"Has she got talent?" said Heinrich. "Why, I don't know myself. Why, I even think she is the one creature in the world about whose talent I would not trust myself to give an opinion. Every time I have seen her on the stage her voice has rung in my ears like the voice of an unknown person, and as though, too, it came from a greater distance than all the other voices. It is really quite remarkable.... But you are bound to have seen her act, George. What's your impression? Tell me quite frankly."

"Well, quite frankly ... I don't remember her properly. You'll excuse me, I didn't know then, you see.... When you talk of her I always see in my mind's eye a head of reddish-blonde hair that falls a little over the forehead—and very big black roving eyes with a small pale face."

"Yes, roving eyes," repeated Heinrich, bit his lips and was silent for a while. "Good-bye," he said suddenly.

"You'll be sure to write to me?" asked George.

"Yes, of course. Any way I am bound to be coming back again," he added, and smiled stiffly.

"Bon voyage," said George, and shook hands with him with unusual affection. This did Heinrich good. This warm pressure of the hand not only made him suddenly certain that George did not think him ridiculous, but also, strangely enough, that his distant mistress was faithful to him and that he himself was a man who could take more liberties with life than many others.

George looked after him as he hurried off on his cycle. He felt again as he had felt a few hours before, on Leo's departure, that some one was vanishing into an unknown land; and he realised at this moment that in spite of all the sympathy he felt for both of them he would never attain with either that unrestrained sense of intimacy which had united him last year with Guido Schönstein and previously with poor Labinski.
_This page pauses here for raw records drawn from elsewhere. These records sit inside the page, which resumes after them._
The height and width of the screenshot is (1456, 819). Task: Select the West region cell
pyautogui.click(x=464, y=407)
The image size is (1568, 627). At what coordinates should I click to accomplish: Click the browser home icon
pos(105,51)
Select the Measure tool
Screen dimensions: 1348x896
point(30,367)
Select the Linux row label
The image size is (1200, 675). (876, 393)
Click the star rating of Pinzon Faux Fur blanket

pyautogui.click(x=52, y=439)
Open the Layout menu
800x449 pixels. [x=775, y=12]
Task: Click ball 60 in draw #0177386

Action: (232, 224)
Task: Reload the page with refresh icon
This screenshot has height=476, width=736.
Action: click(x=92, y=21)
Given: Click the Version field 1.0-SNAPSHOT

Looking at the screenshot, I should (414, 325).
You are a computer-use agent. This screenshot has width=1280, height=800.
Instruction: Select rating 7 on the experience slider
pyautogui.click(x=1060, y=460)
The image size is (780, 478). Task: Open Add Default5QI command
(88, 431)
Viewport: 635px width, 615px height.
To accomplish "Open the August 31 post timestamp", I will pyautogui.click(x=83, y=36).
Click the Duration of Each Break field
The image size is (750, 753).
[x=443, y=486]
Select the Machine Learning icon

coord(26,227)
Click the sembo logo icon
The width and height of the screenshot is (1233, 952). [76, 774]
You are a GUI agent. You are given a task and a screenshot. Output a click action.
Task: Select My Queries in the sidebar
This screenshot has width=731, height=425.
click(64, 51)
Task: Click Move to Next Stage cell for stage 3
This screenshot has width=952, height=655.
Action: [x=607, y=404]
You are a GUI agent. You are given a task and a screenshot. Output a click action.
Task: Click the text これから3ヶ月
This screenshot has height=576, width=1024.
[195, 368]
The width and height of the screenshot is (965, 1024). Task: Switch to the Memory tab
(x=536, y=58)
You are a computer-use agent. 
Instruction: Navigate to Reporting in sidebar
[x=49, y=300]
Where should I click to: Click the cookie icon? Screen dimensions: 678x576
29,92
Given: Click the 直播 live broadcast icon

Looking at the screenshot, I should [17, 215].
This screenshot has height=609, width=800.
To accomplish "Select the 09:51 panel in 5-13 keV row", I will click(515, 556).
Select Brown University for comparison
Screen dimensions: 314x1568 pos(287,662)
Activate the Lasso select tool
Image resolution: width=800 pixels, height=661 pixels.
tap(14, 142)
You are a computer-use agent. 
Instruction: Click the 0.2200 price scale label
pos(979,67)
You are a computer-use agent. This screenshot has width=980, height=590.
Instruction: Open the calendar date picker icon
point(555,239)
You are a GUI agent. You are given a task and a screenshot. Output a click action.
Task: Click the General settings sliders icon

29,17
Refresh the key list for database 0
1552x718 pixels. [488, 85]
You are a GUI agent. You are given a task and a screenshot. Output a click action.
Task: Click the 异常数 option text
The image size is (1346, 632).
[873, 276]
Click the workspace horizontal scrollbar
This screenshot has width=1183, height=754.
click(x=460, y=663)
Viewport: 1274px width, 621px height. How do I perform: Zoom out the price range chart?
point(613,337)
He reflected whether perhaps the fundamental reason for this was not perhaps the difference of race between him and them, and he asked himself whether leaving out of account the conversation between the two of them, he would of his own initiative have realised so clearly this feeling of aloofness. He doubted it. Did he not as a matter of fact feel himself nearer, yes even more akin, to these two and to many others of their race than to many men who came from the same stock as his own? Why, did he not feel quite distinctly that deep down somewhere there were many stronger threads of sympathy running between him and those two men, than between him and Guido or perhaps even his own brother? But if that was so, would he not have been bound to have taken some opportunity this afternoon to have said as much to those two men? to have appealed to them? "Just trust me, don't shut me out. Just try to treat me as a friend...." And as he asked himself why he had not done it, and why he had scarcely taken any part in their conversation, he realised with astonishment that during the whole time he had not been able to shake off a kind of guilty consciousness of having not been free during his whole life from a certain hostility towards the foreigners, as Leo called them himself, a kind of wanton hostility which was certainly not justified by his own personal experience, and had thus contributed his own share to that distrust and defiance with which so many persons, whom he himself might have been glad to take an opportunity to approach, had shut themselves off from him. This thought roused an increasing malaise within him which he could not properly analyse, and which was simply the dull realisation that clean relations could not flourish even between clean men in an atmosphere of folly, injustice and disingenuousness.

He rode homewards faster and faster, as though that would make him escape this feeling of depression. Arrived home, he changed quickly, so as not to keep Anna waiting too long. He longed for her as he had never done before. He felt as though he had come home from a far journey to the one being who wholly belonged to him.